How do mice cope with hunger? - briefly
Mice respond to food scarcity by reducing their metabolic rate, mobilizing stored fat, and entering brief torpor to conserve energy. They also intensify exploratory and foraging activity, using olfactory cues to locate limited resources.
How do mice cope with hunger? - in detail
Mice respond to food scarcity through a combination of physiological, behavioral, and molecular adjustments that preserve energy and maintain vital functions.

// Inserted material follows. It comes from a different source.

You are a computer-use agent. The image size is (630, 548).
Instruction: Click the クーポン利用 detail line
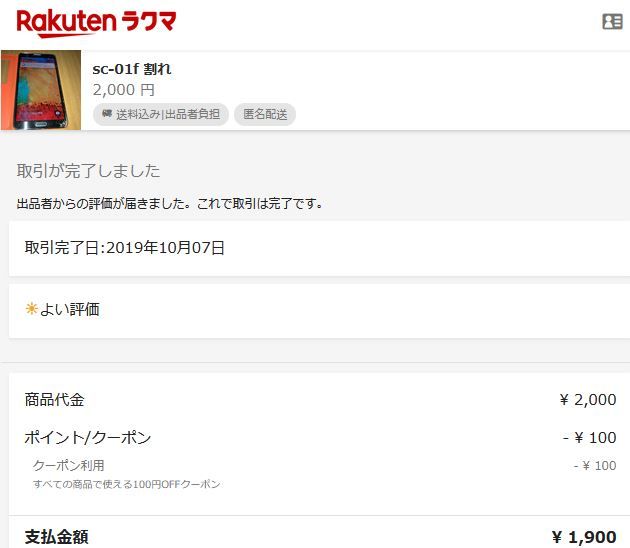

When nutrients become limited, basal metabolic rate declines. Thermogenesis in brown adipose tissue is suppressed, and peripheral vasoconstriction reduces heat loss, allowing body temperature to fall modestly without triggering full torpor. This controlled hypothermia conserves glucose and fatty acids for essential organs.
Hormonal signals shift rapidly. Circulating leptin drops, relieving inhibition of neuropeptide Y (NPY) and agouti‑related peptide (AgRP) neurons in the arcuate nucleus. These orexigenic pathways increase appetite and drive foraging activity. Simultaneously, glucagon rises, promoting glycogenolysis and gluconeogenesis, while insulin secretion diminishes to limit peripheral glucose uptake.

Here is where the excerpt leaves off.